What will tend to put your guesstimator off when it comes to SCSI, is that the SCSI drives you think are equivalent to IDE drives in size and speed, were probably 2 years older than those. Then they probably only had a tenth the consumer market penetration. When they were used en-masse in servers and power user workstations, they were usually scrapped en-masse when retired. Then also when they were used, they were USED, beat on daily, so attrition from wear is much higher. Quite often in Novell, NT server deployments, offices and colleges etc, the few hundred desktops would almost not touch their own IDE drives they'd boot off the server, get applications off the server, save work to the server, so their drives got very light use, while the SCSI of the same age did it all. So those were wore out but maybe some of those IDE drives are still kicking.
With Macs and Amigas, it gets to be that same "known to work" thing that tends to happen to pre 1990ish IDE, the BIOS or whatever likes this particular drive, works with this particular drive, so those SCSI drives and the type 17, 26 or whatever BIOS favored IDE drives go for larger coin. Modern example is what drives an Xbox 360 likes.
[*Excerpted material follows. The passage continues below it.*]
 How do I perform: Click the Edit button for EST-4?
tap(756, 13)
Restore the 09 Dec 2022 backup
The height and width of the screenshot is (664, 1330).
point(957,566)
Many also were not cheap in the first place, like Obsidian graphics vs run of the mill Voodoos, I've got one hulking monster of a 1GB drive that if I was asking a tenth of release list price for it, it would still be several hundreds. That would be because at the time it was made 1GB was unfathomably brain exploding large, I think premium systems were coming with 120MB tops.
Unicorn herding operations are proceeding, but all the totes of hens teeth and barrels of rocking horse poop give them plenty of hiding spots.